> ABOUT THIS TASK
Whenever the word "Vagas" shows up in a line of the data, copy that line.
:::
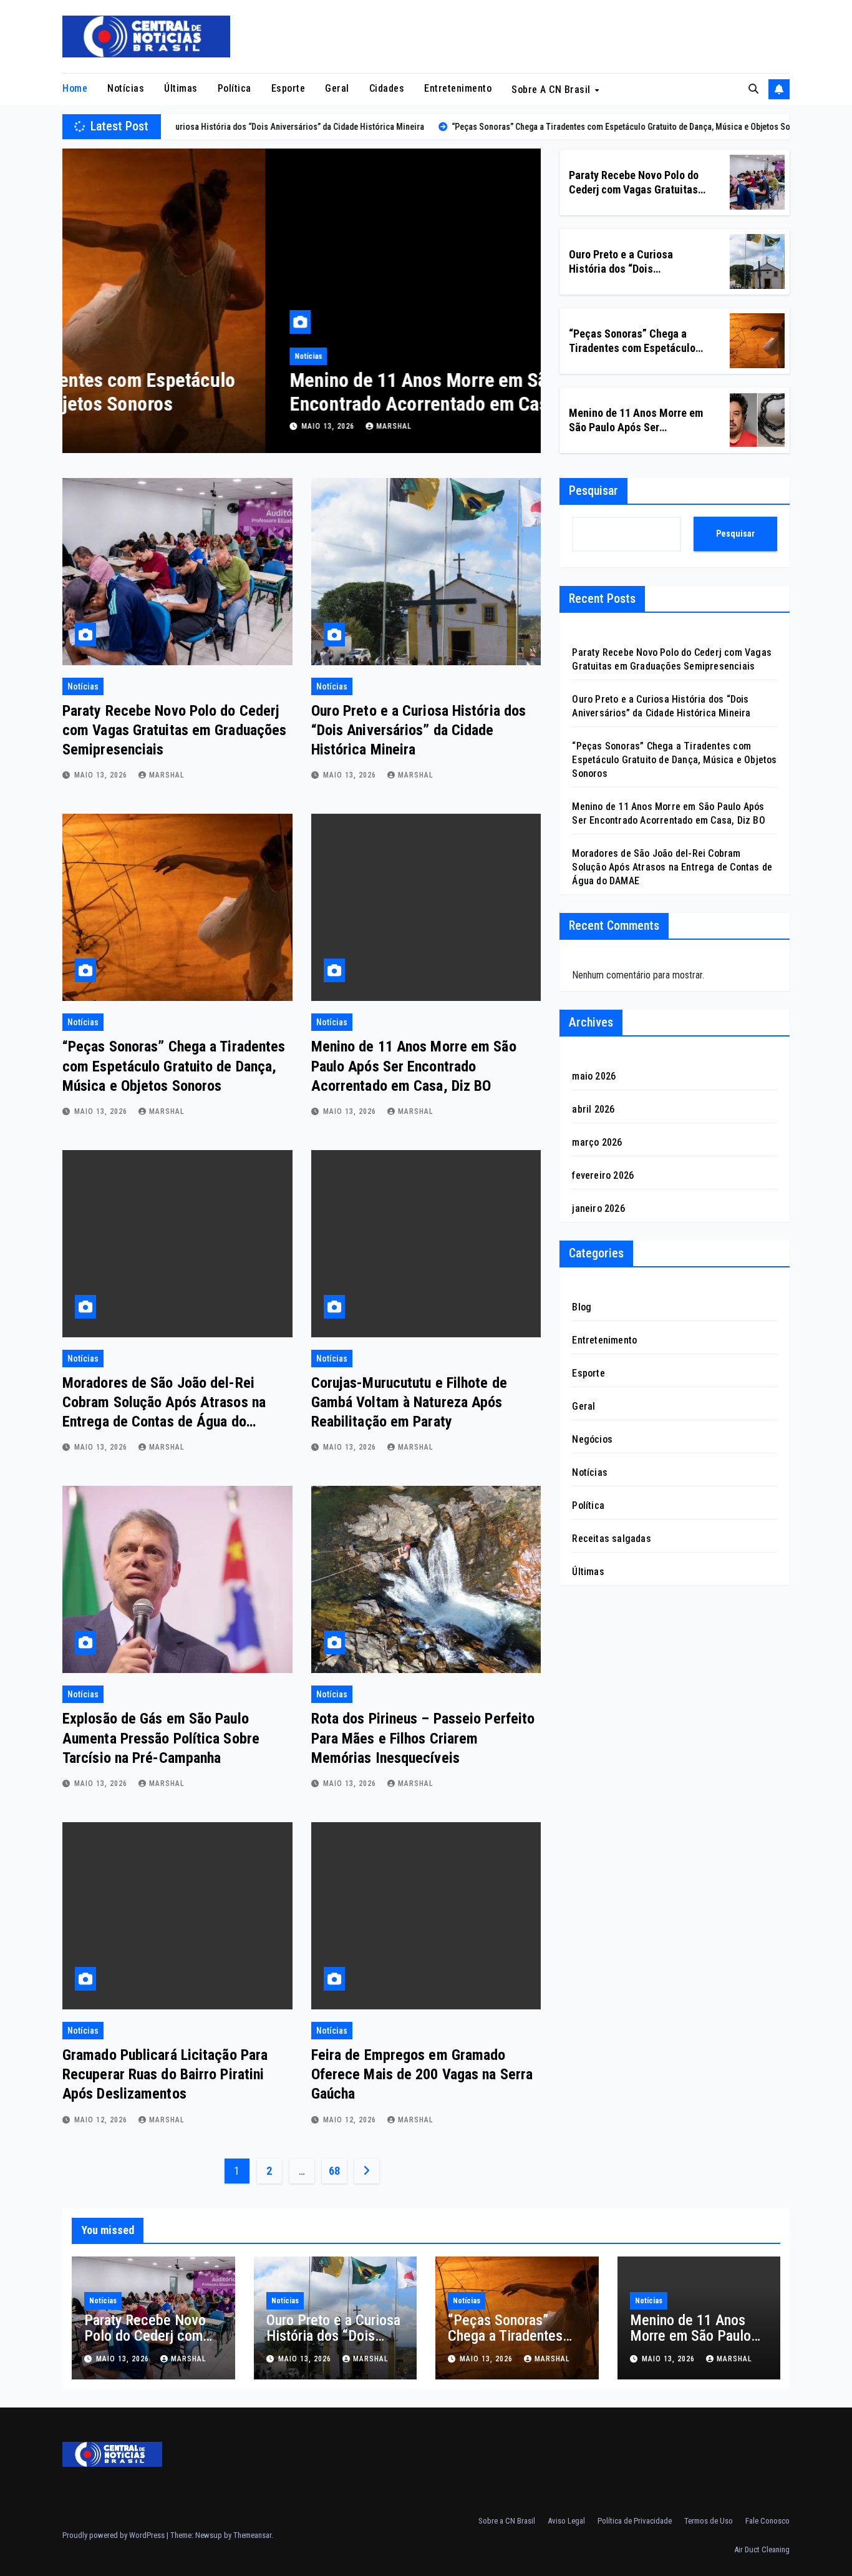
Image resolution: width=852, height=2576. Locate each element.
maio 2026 (594, 1076)
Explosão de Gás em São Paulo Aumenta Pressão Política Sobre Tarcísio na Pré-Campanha (160, 1738)
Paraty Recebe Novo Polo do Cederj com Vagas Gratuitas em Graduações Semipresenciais (174, 730)
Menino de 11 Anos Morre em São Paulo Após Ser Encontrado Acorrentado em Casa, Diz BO (284, 392)
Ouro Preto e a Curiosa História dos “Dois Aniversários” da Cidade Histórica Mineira (418, 730)
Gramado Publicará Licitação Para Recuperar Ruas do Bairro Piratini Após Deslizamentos (165, 2074)
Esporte (288, 88)
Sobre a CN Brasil (552, 89)
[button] (753, 89)
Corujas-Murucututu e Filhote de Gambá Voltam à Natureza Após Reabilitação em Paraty (409, 1402)
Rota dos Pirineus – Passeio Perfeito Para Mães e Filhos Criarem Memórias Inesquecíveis (423, 1738)
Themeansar (252, 2535)
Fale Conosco (767, 2520)
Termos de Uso (708, 2520)
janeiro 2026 (598, 1208)
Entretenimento (457, 88)
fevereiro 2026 (603, 1175)
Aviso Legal (566, 2520)
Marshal (191, 426)
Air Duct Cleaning (762, 2549)
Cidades (387, 88)
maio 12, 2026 (102, 2119)
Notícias (125, 88)
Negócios (592, 1439)
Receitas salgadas (611, 1538)
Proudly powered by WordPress (114, 2535)
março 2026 (597, 1142)
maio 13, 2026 (126, 426)
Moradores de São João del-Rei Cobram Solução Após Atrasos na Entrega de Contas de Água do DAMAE (672, 867)
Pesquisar (593, 490)
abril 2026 (593, 1109)
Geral (337, 88)
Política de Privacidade (635, 2520)
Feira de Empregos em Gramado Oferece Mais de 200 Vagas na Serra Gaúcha (422, 2074)
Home (74, 88)
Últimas (181, 88)
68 (334, 2170)
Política (234, 88)
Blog (581, 1307)
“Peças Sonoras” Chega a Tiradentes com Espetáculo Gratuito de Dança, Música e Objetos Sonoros (173, 1066)
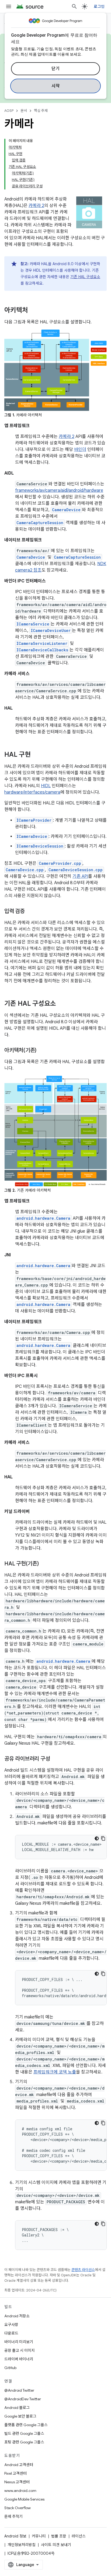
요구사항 (11, 2324)
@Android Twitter (19, 2390)
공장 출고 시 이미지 (19, 2350)
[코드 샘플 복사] (103, 1838)
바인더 (80, 449)
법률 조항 (58, 2536)
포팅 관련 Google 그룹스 (24, 2442)
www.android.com (20, 2490)
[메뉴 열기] (8, 6)
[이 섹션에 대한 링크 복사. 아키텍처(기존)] (41, 1050)
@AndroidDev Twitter (22, 2399)
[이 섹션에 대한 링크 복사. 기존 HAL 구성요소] (61, 1004)
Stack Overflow (17, 2507)
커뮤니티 (39, 2536)
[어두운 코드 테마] (96, 1838)
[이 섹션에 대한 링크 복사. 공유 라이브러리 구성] (55, 1759)
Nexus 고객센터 (17, 2482)
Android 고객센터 (18, 2464)
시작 (55, 86)
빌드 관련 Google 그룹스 (24, 2433)
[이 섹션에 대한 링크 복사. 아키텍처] (33, 310)
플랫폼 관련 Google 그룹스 (26, 2424)
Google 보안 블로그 (20, 2416)
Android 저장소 (17, 2316)
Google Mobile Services (24, 2499)
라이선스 (79, 2536)
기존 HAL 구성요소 (85, 276)
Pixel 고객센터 (15, 2473)
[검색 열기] (74, 6)
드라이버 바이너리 (18, 2359)
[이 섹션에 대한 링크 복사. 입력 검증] (30, 911)
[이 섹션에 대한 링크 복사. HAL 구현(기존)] (44, 1564)
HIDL (46, 786)
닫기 (55, 68)
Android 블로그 (17, 2407)
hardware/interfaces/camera (32, 792)
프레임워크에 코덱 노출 (54, 2072)
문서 (23, 110)
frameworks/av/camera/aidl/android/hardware (59, 490)
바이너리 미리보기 (18, 2341)
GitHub (10, 2367)
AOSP (8, 110)
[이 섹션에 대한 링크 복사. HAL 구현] (36, 755)
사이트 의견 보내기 (56, 2545)
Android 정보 (15, 2536)
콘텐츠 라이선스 (83, 2269)
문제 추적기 (13, 2516)
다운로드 (11, 2333)
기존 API (80, 876)
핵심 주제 (41, 110)
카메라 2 (36, 205)
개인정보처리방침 (22, 2545)
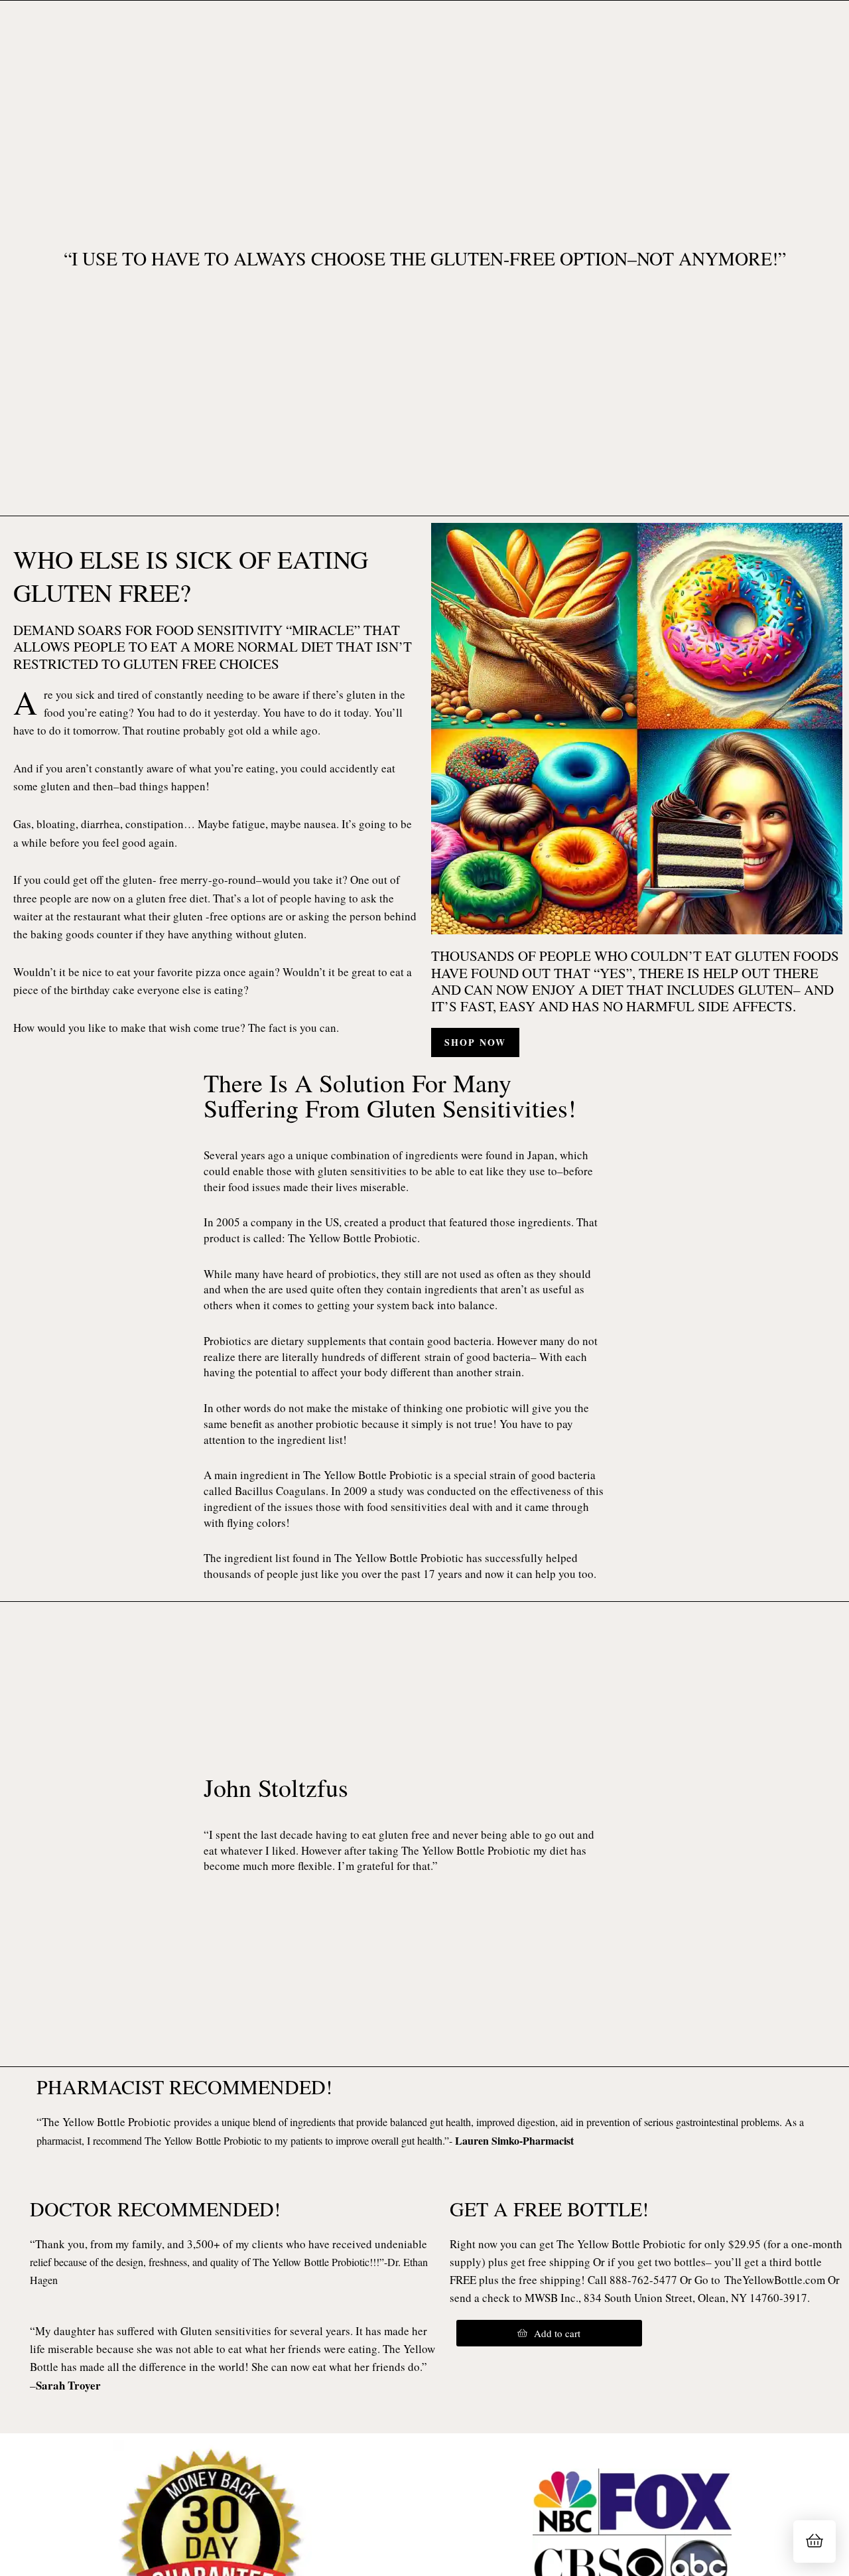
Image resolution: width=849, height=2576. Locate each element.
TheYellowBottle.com (774, 2279)
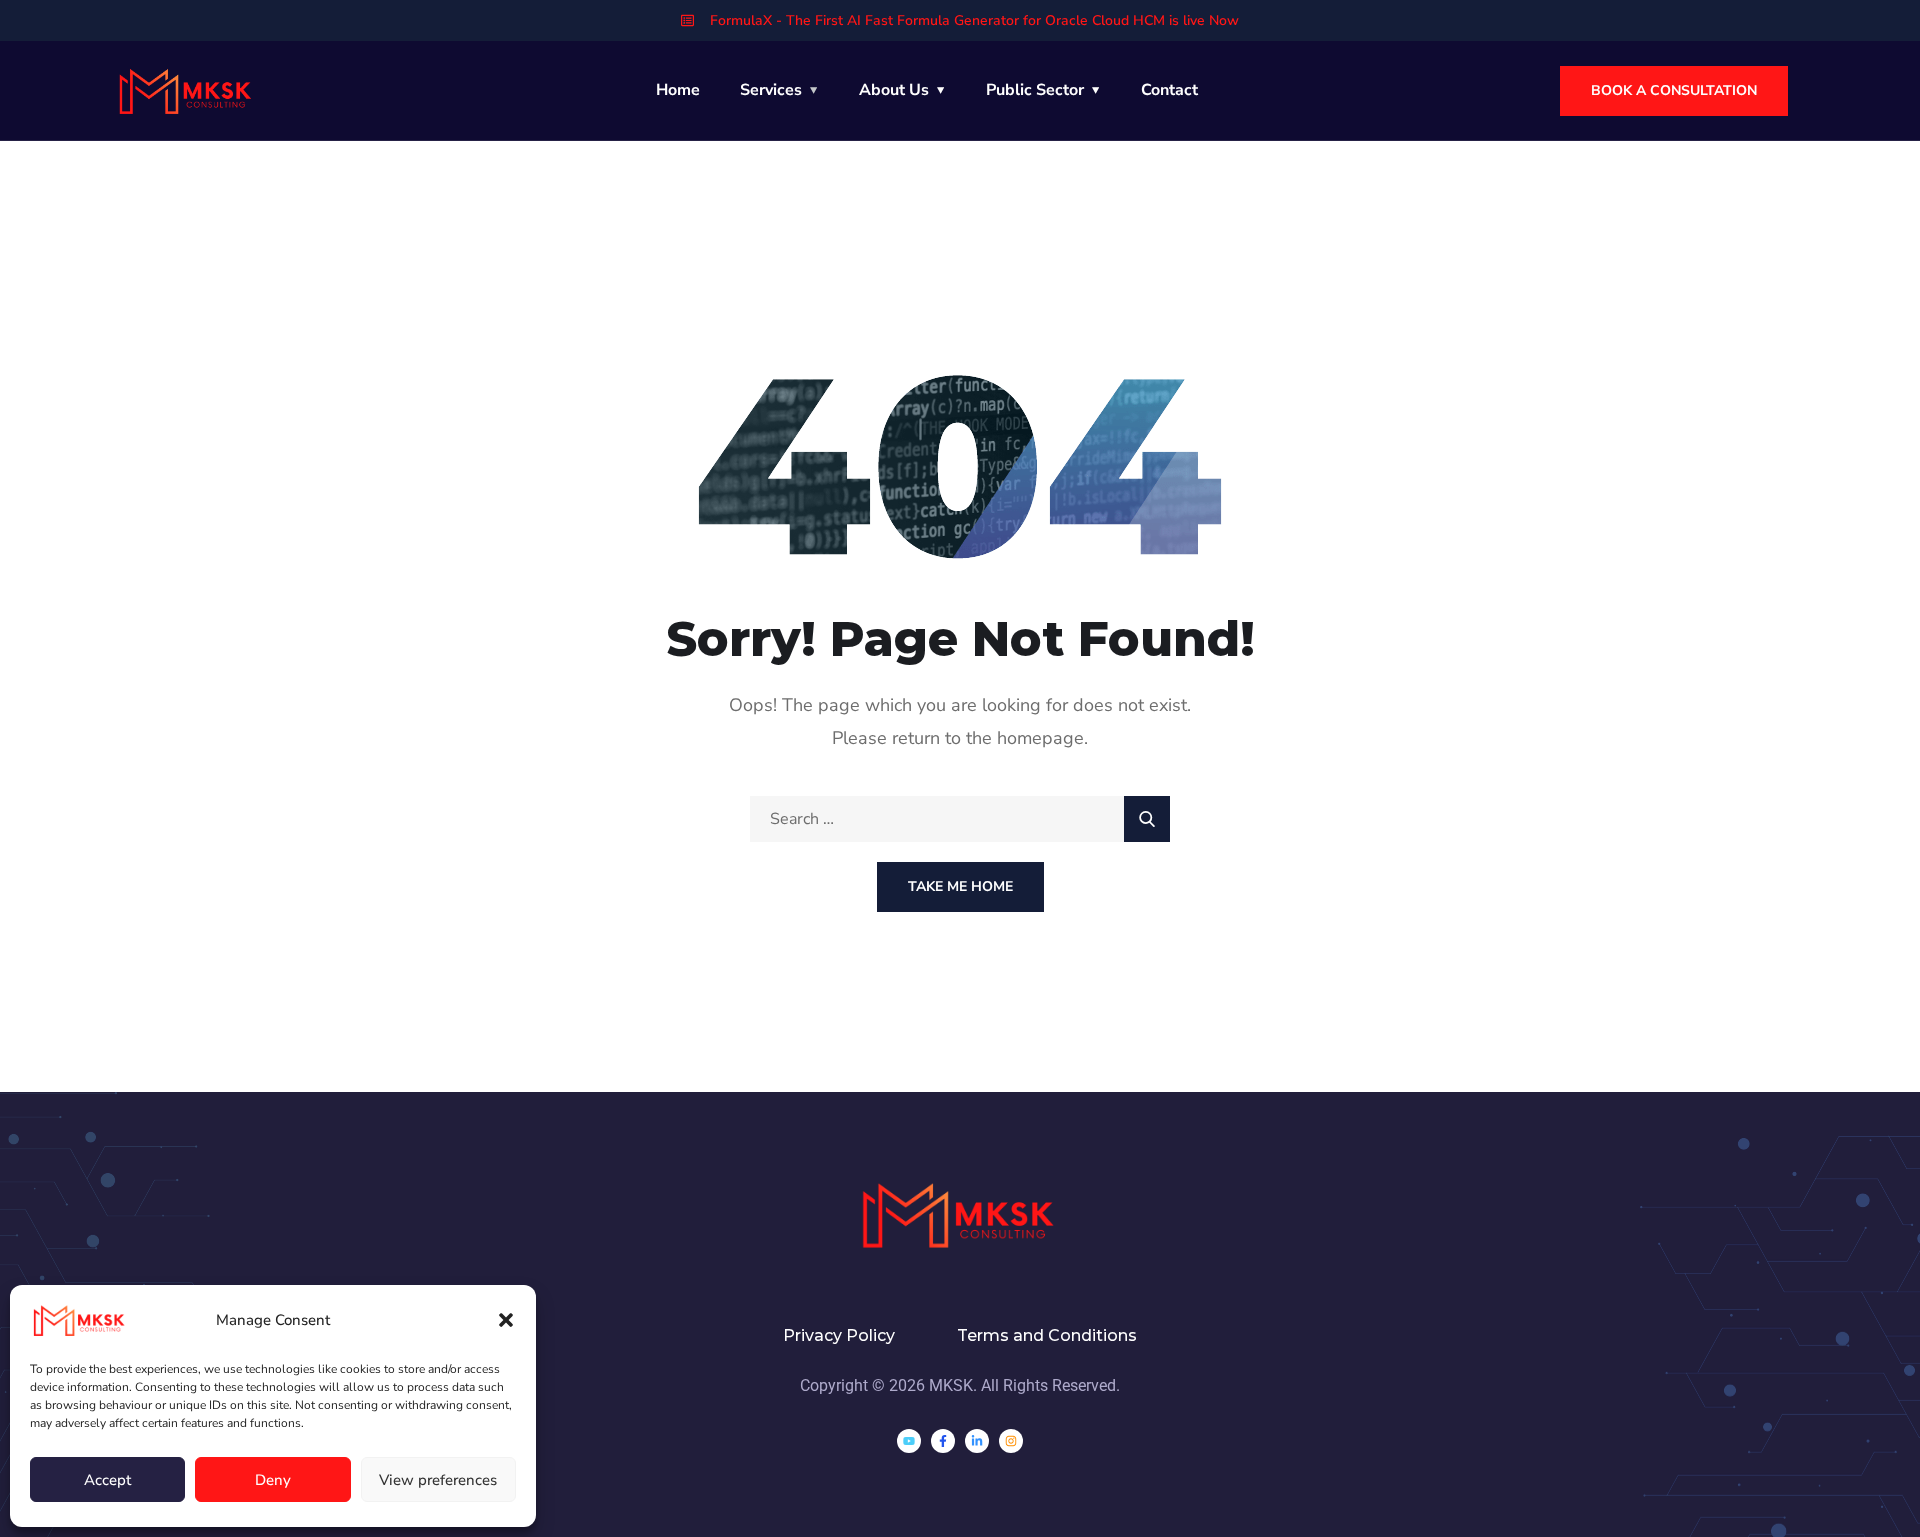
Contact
:::
> WRITTEN SOLUTION
Paraty Recebe Novo Polo do Cederj com Vagas Gratuitas em Graduações Semipresenciais (174, 730)
Feira de Empregos em Gramado Oferece Mais de 200 Vagas na Serra Gaúcha (422, 2074)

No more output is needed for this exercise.